The remelting electrode manufactured by the above process is
For example, in the high carbon cobalt alloy mentioned above, the elongation of the ingot after hot forging and strain relief heat treatment is about 7%, whereas the elongation of the ingot after hot forging and strain relief heat treatment is about 7%. become. Therefore, this remelting electrode can sufficiently cope with the thermal stress generated in the four electrodes during remelting, and can therefore prevent cracking of the electrodes and the accompanying deactivation.

〔Effect of the invention〕

As explained above, according to the method for manufacturing a remelting electrode of the present invention, an ingot is manufactured after primary melting of the blended raw materials, and this ingot is hot forged, and then subjected to strain relief heat treatment to be remelted.

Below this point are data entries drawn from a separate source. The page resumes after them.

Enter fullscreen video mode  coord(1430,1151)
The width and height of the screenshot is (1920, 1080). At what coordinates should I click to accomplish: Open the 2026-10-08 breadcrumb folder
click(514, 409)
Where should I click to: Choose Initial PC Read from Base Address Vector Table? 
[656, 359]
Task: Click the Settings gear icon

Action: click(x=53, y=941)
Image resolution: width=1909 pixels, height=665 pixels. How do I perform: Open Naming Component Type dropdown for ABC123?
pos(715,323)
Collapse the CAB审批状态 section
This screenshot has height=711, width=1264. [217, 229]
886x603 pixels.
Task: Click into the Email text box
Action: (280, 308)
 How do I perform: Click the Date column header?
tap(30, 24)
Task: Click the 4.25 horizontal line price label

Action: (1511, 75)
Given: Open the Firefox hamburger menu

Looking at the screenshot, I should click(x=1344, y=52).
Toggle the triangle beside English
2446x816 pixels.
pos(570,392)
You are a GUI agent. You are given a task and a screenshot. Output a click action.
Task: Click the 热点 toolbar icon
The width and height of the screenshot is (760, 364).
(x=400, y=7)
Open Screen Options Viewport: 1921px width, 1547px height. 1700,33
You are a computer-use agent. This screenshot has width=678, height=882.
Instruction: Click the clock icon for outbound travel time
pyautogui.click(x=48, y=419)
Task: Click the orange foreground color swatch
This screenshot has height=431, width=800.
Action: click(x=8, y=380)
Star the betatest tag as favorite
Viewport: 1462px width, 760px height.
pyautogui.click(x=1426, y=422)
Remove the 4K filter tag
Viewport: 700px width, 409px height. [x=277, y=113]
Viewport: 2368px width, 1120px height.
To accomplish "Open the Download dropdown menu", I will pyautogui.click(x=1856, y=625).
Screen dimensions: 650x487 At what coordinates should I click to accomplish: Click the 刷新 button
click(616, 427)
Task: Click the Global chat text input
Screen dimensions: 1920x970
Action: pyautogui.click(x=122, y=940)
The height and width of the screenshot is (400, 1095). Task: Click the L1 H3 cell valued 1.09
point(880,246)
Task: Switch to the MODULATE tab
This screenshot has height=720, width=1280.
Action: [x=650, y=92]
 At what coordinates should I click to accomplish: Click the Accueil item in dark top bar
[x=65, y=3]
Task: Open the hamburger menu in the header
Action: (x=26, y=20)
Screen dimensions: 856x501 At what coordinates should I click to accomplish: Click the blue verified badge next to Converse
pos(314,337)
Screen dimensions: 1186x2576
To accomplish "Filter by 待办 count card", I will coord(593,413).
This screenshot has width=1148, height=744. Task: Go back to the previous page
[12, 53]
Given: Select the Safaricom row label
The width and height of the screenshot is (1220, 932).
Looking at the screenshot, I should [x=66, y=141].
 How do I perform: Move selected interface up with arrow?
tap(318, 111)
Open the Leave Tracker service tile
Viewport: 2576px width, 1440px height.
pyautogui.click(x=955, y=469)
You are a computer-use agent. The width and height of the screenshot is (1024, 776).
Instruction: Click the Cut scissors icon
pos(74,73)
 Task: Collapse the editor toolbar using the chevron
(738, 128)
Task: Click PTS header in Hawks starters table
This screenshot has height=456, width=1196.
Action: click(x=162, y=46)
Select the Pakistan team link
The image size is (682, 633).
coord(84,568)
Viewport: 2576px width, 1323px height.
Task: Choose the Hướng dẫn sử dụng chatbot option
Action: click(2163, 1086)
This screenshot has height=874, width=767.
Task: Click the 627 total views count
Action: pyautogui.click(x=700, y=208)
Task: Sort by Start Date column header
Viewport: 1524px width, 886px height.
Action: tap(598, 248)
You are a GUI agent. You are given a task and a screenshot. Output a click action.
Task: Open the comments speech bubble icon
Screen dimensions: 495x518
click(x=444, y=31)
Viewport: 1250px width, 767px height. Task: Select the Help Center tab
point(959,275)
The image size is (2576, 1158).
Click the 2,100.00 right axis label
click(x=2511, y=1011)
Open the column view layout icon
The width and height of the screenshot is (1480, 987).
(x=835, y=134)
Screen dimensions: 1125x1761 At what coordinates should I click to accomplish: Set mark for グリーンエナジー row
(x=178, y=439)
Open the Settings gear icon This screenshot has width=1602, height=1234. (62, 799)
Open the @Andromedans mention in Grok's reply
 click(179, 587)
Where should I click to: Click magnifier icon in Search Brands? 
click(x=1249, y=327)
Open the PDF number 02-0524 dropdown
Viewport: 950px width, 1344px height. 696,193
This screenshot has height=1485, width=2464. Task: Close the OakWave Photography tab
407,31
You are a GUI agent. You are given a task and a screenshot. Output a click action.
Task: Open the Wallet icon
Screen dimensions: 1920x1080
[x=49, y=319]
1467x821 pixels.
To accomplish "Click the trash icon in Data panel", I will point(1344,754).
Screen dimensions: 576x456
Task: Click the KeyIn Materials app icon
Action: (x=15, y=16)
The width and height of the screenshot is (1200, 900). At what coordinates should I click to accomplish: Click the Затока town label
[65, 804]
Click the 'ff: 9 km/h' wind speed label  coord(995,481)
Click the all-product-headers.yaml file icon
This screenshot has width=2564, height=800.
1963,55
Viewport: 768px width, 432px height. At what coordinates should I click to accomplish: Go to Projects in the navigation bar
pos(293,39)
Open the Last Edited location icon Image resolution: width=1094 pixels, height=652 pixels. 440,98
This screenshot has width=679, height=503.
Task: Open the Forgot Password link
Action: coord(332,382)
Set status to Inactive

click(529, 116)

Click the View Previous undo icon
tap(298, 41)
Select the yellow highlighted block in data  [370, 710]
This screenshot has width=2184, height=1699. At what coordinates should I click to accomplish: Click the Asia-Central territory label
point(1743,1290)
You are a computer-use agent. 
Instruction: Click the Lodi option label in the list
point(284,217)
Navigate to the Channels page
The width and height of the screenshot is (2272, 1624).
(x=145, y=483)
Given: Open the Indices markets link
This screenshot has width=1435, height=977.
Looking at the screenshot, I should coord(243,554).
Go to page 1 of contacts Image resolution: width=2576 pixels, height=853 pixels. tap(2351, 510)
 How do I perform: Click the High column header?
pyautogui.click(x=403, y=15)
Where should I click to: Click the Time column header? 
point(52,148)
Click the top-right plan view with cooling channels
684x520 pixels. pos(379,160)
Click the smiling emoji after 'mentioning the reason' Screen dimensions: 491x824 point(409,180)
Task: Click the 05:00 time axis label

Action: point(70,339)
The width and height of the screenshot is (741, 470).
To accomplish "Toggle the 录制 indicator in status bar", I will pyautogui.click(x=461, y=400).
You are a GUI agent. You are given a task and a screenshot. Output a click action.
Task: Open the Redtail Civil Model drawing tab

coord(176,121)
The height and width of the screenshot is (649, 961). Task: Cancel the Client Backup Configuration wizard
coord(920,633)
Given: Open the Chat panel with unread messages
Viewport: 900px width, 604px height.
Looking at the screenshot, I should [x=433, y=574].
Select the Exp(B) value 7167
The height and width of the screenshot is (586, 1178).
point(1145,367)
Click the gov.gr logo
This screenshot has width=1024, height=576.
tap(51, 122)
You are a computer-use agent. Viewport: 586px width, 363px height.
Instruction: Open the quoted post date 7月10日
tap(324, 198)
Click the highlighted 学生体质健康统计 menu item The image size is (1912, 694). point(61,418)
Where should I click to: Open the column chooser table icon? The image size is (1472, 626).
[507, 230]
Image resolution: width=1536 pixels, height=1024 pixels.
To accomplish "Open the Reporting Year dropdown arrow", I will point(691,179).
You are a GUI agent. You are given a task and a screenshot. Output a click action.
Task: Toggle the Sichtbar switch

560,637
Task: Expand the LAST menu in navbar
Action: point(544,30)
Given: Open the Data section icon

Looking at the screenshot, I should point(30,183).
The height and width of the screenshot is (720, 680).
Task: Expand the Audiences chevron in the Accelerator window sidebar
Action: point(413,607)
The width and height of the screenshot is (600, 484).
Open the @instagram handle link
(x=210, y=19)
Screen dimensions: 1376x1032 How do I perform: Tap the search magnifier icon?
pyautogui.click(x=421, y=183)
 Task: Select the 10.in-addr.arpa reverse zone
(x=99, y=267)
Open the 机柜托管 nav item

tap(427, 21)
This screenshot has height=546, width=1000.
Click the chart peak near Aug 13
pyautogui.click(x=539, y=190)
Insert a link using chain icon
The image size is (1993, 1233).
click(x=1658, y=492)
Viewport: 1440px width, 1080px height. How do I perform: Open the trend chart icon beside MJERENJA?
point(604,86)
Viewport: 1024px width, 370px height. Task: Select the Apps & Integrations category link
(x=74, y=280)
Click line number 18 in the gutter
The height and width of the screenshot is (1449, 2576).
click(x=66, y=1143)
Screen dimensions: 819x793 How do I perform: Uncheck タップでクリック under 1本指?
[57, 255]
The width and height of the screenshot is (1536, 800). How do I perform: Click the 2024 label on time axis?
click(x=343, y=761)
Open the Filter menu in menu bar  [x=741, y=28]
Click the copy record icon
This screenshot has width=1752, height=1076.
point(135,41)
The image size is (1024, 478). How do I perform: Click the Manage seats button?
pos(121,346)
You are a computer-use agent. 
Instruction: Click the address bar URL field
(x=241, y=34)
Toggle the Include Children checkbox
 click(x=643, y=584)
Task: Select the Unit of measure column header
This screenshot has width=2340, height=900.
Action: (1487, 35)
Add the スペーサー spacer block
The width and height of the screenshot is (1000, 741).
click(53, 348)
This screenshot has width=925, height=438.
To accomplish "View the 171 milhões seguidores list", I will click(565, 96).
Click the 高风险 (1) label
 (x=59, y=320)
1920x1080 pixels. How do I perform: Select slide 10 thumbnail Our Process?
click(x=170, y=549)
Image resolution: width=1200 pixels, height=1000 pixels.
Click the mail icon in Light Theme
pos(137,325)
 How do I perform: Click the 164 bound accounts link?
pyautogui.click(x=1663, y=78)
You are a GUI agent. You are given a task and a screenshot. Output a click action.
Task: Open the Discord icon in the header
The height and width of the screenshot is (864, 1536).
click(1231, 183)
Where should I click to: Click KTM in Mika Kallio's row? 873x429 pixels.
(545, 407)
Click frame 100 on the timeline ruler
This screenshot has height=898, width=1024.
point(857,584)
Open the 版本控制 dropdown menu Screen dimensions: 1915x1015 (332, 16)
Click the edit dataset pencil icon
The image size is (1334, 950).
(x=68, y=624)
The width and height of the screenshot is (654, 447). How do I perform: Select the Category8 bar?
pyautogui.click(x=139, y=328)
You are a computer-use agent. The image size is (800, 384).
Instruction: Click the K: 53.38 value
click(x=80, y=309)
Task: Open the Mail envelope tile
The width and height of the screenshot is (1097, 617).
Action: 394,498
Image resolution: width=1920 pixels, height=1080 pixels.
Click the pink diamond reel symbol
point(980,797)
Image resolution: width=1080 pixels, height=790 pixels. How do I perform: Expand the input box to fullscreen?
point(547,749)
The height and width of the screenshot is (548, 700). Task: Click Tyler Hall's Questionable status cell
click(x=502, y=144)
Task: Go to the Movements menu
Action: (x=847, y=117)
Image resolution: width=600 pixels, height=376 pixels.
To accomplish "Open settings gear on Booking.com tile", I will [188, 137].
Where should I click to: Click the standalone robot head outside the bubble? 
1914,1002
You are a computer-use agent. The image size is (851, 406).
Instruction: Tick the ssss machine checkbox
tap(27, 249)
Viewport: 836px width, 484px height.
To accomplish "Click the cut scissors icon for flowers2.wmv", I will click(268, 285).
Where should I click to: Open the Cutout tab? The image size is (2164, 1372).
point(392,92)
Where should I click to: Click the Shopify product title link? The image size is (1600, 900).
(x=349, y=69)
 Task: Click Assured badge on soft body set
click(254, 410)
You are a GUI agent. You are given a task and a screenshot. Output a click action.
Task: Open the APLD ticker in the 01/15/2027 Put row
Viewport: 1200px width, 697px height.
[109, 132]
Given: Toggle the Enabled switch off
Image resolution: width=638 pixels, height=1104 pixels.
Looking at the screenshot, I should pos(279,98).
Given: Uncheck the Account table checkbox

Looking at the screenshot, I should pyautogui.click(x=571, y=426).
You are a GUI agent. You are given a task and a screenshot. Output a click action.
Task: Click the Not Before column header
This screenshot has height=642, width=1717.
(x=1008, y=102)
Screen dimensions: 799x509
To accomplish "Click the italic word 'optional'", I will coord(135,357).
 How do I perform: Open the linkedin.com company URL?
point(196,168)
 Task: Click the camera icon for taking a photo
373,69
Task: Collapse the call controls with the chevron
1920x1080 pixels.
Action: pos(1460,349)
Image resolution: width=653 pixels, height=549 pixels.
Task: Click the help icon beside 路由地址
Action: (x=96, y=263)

Since we started manufacturing electrodes for melting, we were able to increase the ductility of this electrode for remelting.
Therefore, it is possible to prevent cracks from occurring in the remelting electrode due to thermal stress during remelting, and it is possible to prevent part of the electrode from coming off due to this.

Claims (1)

[Claims] A method for manufacturing electrodes used in remelting furnaces such as vacuum arc melting furnaces and electroslag melting furnaces, in which an ingot is manufactured after primary melting of blended raw materials, and after hot forging this ingot, straining is performed. A method for producing an electrode for remelting, which comprises performing a heat treatment.